Even now, I'm only just realizing that the Eustace-dragon transformation is a HUGE religious theme: salvation. It's blatantly obvious, but because I wasn't looking for it, I didn't see the author's intent. My focus was elsewhere. This is deconstruction: separating the author's intent from both the written text and my personal interpretations.

---

But all this deconstruction talk would not be complete without addressing Jacques Derrida's theory on binary oppositions and the Western metaphysical belief that one concept is always superior to the other, and that the superior concept is defined by its inferior opposite. We understand the concept of "good" because we know "evil."
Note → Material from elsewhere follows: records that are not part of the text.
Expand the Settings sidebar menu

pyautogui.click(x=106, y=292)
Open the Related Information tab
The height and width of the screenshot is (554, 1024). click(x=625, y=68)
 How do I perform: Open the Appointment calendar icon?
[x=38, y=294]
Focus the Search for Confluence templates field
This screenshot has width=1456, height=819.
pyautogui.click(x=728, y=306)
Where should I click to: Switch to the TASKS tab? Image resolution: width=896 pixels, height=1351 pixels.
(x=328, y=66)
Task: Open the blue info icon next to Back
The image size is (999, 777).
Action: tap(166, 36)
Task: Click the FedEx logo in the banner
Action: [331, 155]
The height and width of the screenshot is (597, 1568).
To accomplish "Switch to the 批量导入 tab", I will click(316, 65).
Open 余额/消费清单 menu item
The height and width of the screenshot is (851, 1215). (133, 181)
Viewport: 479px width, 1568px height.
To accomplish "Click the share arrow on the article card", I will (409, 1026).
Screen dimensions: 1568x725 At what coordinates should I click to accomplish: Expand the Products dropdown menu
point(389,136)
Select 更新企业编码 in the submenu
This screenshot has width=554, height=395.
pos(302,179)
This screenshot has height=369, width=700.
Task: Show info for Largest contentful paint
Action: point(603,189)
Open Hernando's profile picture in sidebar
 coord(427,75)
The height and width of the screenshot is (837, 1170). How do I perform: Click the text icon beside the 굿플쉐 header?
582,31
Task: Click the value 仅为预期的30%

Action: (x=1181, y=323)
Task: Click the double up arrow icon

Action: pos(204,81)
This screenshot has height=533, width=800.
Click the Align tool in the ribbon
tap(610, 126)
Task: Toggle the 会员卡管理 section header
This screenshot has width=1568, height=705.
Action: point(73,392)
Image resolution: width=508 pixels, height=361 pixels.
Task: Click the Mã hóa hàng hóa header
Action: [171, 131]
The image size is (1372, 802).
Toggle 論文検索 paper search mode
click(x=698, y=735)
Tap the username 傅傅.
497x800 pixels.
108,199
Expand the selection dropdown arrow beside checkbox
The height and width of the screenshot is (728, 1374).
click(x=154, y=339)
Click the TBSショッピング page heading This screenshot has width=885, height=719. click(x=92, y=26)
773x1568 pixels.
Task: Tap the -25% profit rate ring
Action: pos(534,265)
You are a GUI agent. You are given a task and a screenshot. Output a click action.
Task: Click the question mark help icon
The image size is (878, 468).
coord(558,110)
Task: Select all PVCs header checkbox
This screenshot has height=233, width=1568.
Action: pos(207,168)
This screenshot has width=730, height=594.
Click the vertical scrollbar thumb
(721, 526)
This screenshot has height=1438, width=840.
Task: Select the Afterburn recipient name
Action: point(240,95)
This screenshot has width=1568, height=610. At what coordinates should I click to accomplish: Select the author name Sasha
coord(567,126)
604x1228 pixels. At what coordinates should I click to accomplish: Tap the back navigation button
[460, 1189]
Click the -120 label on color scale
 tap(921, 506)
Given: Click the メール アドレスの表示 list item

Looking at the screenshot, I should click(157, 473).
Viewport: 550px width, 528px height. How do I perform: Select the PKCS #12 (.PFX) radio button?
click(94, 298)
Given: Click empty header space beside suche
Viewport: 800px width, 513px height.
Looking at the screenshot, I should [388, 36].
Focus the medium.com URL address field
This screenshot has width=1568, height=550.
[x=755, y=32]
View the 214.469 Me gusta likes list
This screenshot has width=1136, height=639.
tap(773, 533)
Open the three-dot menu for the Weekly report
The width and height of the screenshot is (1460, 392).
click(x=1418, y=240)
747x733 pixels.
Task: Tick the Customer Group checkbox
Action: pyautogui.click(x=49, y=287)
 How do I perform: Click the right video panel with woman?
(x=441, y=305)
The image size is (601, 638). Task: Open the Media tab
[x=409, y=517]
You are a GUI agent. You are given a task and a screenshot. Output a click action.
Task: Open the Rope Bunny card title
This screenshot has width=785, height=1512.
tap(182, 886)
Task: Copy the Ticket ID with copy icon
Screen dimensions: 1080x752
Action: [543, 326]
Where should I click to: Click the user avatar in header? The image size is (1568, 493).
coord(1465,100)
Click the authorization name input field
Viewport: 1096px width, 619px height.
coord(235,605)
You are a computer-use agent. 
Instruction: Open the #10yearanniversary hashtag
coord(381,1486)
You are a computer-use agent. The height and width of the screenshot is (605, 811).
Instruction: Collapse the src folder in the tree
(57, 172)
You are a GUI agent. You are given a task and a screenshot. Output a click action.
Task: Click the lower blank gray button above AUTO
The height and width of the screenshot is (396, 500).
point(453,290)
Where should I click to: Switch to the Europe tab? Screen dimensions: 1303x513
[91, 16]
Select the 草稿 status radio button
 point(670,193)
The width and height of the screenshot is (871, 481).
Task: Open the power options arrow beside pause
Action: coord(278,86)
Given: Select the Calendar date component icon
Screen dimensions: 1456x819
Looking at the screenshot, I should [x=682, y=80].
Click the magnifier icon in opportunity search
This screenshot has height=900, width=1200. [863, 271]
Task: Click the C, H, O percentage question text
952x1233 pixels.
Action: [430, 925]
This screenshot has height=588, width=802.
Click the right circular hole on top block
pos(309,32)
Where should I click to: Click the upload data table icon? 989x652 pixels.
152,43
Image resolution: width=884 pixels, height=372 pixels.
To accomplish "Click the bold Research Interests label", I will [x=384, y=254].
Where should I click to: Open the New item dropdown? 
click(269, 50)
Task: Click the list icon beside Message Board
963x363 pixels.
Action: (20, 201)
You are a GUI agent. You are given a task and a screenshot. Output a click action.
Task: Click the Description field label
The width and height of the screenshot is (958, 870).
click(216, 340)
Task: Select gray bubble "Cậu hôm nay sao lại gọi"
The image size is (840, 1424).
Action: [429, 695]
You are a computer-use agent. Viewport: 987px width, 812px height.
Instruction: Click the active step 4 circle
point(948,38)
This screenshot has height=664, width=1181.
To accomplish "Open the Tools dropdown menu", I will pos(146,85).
Derrida believes that this has happened to speech and writing, and blames Plato's belief in writing as only a copy of what was actually said.. Derrida created a binary opposition in which speech signified a presence and writing signified an absence, and created a new way to interpret a text.

SPEECH = PRESENCE
WRITING = ABSENCE
SPEECH VS WRITING
PRESENT VS ABSENT

If speech is superior to writing, then writing becomes symbols of what was said. But if we recognize this, then we can reverse it, and examine the values and beliefs that created both speech and writing. We can see this in a recent episode of Cougar Town

Grayson: "Sorry, Bobby. I'm out."
Bobby: "Aahh. That really kicks ass."
Grayson: "You know, when something 'kicks ass,' that's a good thing."
Bobby: "However, any time I have my ass kicked, it's been horrible."
Andy: "We've been misusing that phrase for years. So. All agree to change it?"
Laurie: "Absolutely." 
Grayson: "No. You can't just change common phrases. Words have meaning."
Laurie: "Whatever. Slap out of it."

To relate this to binary oppostion and the speech/writing hierarchy: if we watch Bobby says, "That really kicks ass," we see him hang his head in disappointment. We know exactly what he means because we not only hear him, but also see him. This is why Plato valued speech over writing--the first-hand experience.

But if you read the line, you can inflect any tone you want: irony, sarcasm, happy, dejected. Uttering the phrase, "That really kicks ass," can now be analyzed several different ways, all leading to different interpretations.